# TASK DIRECTIONS:
Only the lines from the one with "Given: Sort table by Total Deaths arrows icon" through the final line below belong in the answer, copied exactly and without pictures.

# RECORDS TO USE:
= = = = = = =

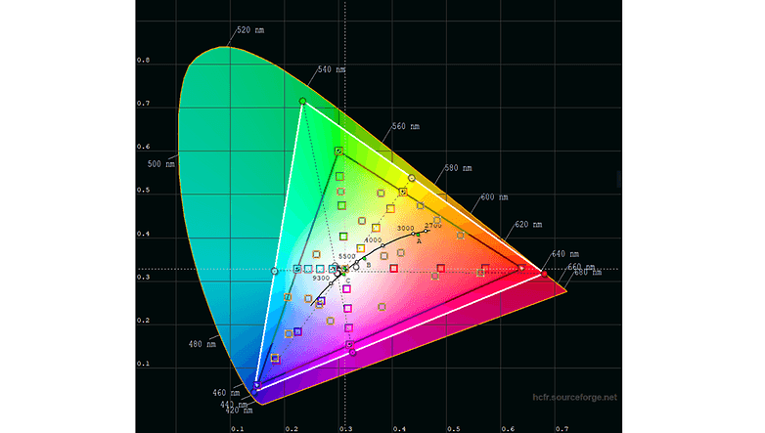Viewport: 765px width, 433px height.
Task: Click illuminant A point on the black-body curve
Action: 418,236
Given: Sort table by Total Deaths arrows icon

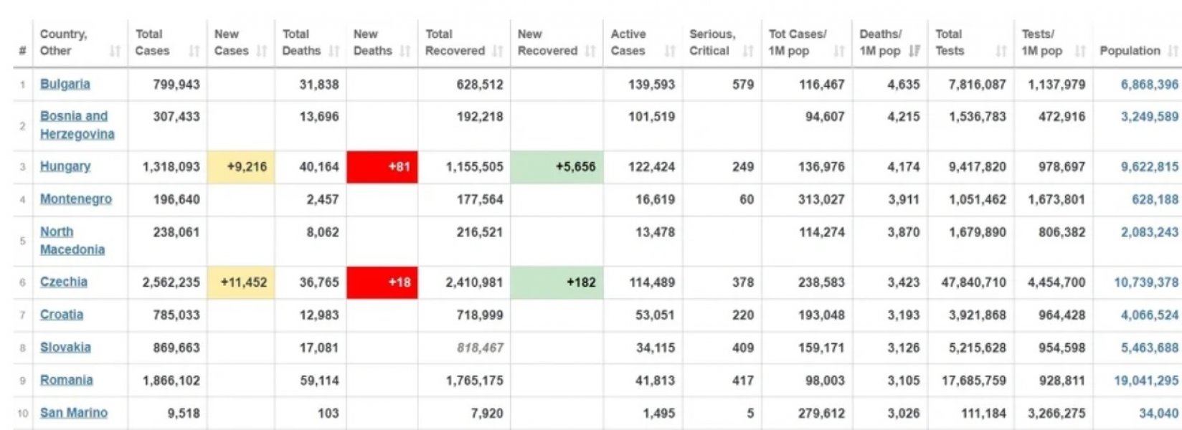Looking at the screenshot, I should (x=334, y=52).
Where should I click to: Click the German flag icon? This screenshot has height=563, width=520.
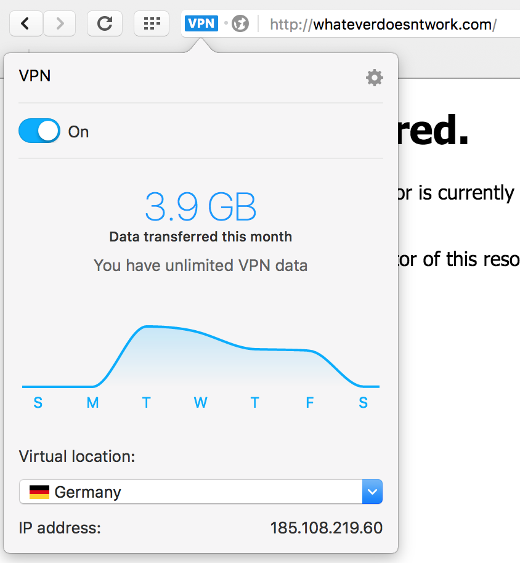pyautogui.click(x=39, y=492)
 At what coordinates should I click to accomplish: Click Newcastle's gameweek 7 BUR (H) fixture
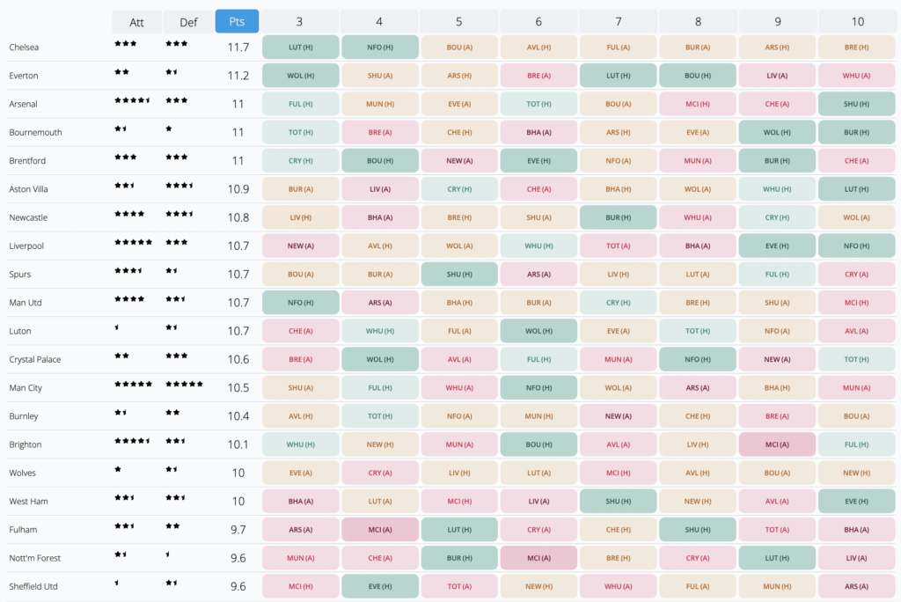tap(618, 217)
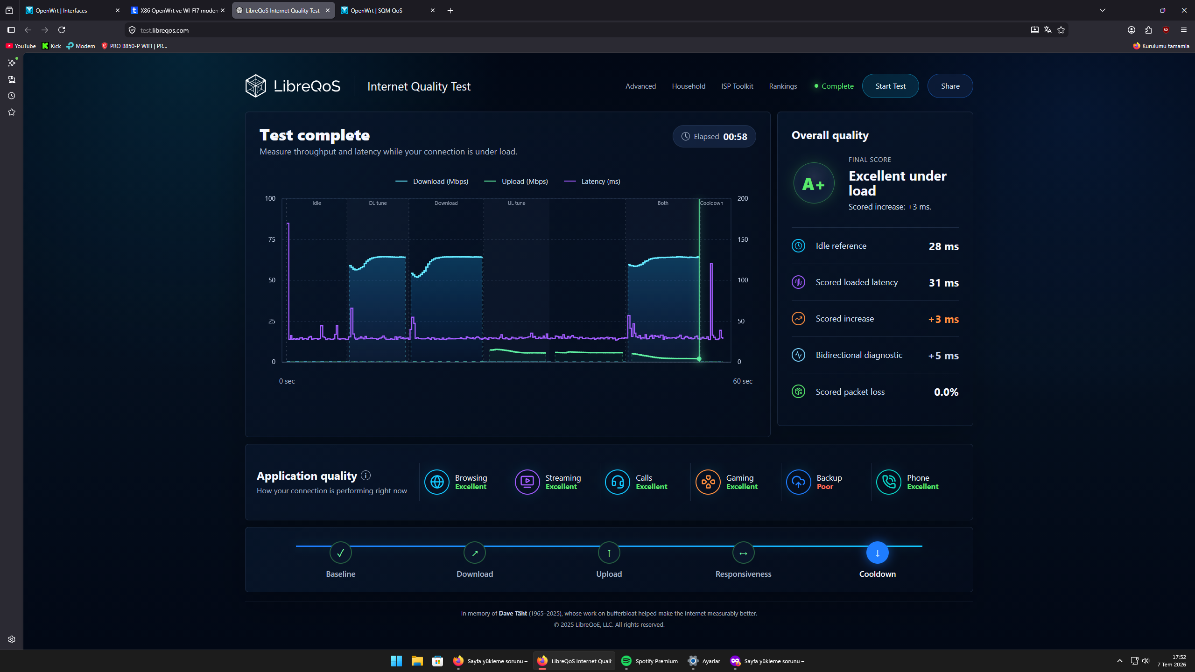This screenshot has width=1195, height=672.
Task: Toggle the Download (Mbps) legend series
Action: click(x=432, y=182)
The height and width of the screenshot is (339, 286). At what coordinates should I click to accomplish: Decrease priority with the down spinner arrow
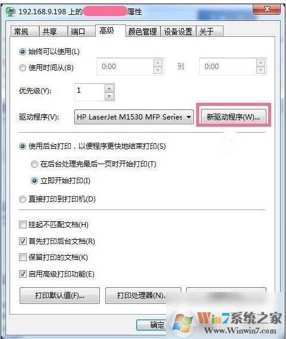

= = = = = = =

# EXERCISE ANSWER:
Given: Sort table by Total Deaths arrows icon

Looking at the screenshot, I should (x=334, y=52).
Where should I click to: Click the German flag icon? This screenshot has height=563, width=520.
pyautogui.click(x=39, y=492)
 At what coordinates should I click to accomplish: Click Newcastle's gameweek 7 BUR (H) fixture
tap(618, 217)
This screenshot has width=1195, height=672.
Task: Toggle the Download (Mbps) legend series
Action: click(x=432, y=182)
The height and width of the screenshot is (339, 286). At what coordinates should I click to accomplish: Decrease priority with the down spinner arrow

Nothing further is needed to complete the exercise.